FIRST OFF, COULD YOU INTRODUCE MARKET GALLERY TO SOMEBODY WHO’S NEVER COME ACROSS IT BEFORE?
Adam: It’s an apartment gallery where you have to walk through my apartment to a back roof area, where there’s a shed that we’ve converted into a gallery. The space is in Chinatown and has been a creative space in my home for the last ten-plus years. In summer 2024, I decided to renovate it into a gallery. It was previously a studio, a music studio, storage — it was used for many different things over the years — and kind of got rotted out and fell apart. The recent version is the most elaborate one, where it feels like a gallery: white walls, wood floor.
HOW DID MARKET GALLERY ACTUALLY COME TO BE? WAS THERE A PARTICULAR POINT WHERE YOUR APARTMENT, THE SHED, AND YOUR WIDER CREATIVE WORLD CLICKED INTO SOMETHING THAT FELT LIKE A GALLERY RATHER THAN JUST YOUR OWN SPACE?
Adam: It kind of snowballed. It’s always been a creative space, my house, and the question of what to do with that space started more as: I have to renovate the shed or demolish it, because it’s falling apart and in disuse. My friends who were using it were in a jazz band called Onyx Collective, and they had stopped using it because they had other studio space, but also because it had become quite mouldy and the floor had caved in. I hadn’t personally used it in quite a while and came to this realisation: if I fix this up, what do I do with this space?

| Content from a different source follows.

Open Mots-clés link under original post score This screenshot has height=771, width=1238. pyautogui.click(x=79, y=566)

I’d always curated shows, and it actually isn’t the first time I’d done something like an art show using my space out there. It kind of became okay, maybe we can have gallery shows out there. It really started as something I thought could be cool for 20 people to 50 people — my friends, basically.
Once I was investing in the construction, it wasn’t until it was nearing completion that I was like, oh — this is real. For me, it was the fact that I have this beautiful space now — and space is hard to come by in Manhattan — so I knew I needed to take advantage of it. Creatively, I was at a crossroads, and I thought this was a great platform for my friends, my community, but also an extension of my practice — something to keep me creatively stimulated, working with artists.

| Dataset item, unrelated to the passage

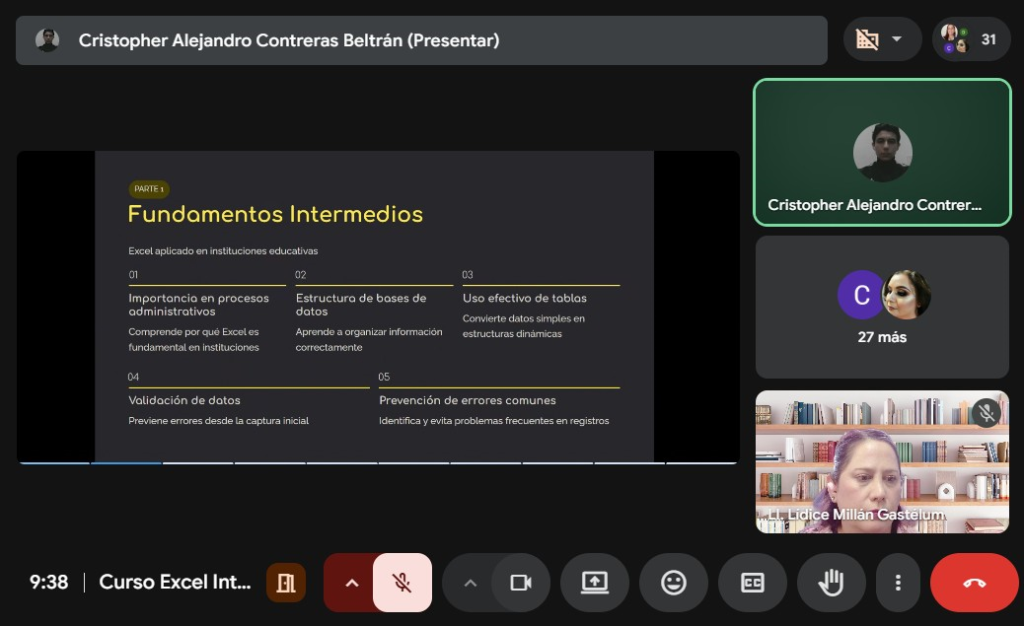Click the 'Curso Excel Int...' meeting title

pyautogui.click(x=175, y=583)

RESOURCEFULNESS FEELS LIKE A RUNNING THEME HERE. MARKET GALLERY CAME OUT OF MAKING SOMETHING SERIOUS AND THOUGHTFUL FROM A RELATIVELY SMALL, UNCONVENTIONAL SPACE. IN NEW YORK, IS THERE PRESSURE TO MAKE EVERY BIT OF SPACE COUNT? HOW MUCH HAS THAT SHAPED THE WAY YOU THINK ABOUT BUILDING A GALLERY?
Adam: I think growing up, even the curations I’ve been a part of, a lot of the shows I’ve been a part of have been on the fringe of DIY or using space in unconventional ways. One of the first group shows I was in was in an abandoned building.

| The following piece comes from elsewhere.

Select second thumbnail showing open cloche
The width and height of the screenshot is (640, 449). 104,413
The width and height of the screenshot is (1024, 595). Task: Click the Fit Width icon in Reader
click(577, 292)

That sensibility of always being like, okay, I have access to this space — how do I use it? — is always how I’ve gone about doing stuff in the creative world. It’s not like I’ve had the doors open to what you might consider the establishment of the art world. This has always been my way of doing things, and it’s how me and my friends do things too: if we have access to a raw space, or a studio, or something, that’s when the ball gets rolling on, okay, let’s do something with this space.
I think that’s a huge part of being a New Yorker and being young and creative when you don’t necessarily have access to real gallery space. My outlook on starting this was definitely from that perspective — how can I do something in the spirit of what we’ve always done, which is just use space, but maybe elevate it a bit and give a real gallery setting within the context of something that is more on the fringe of what that traditionally means, and without the barriers that we typically see in trying to enter those spaces in the art world.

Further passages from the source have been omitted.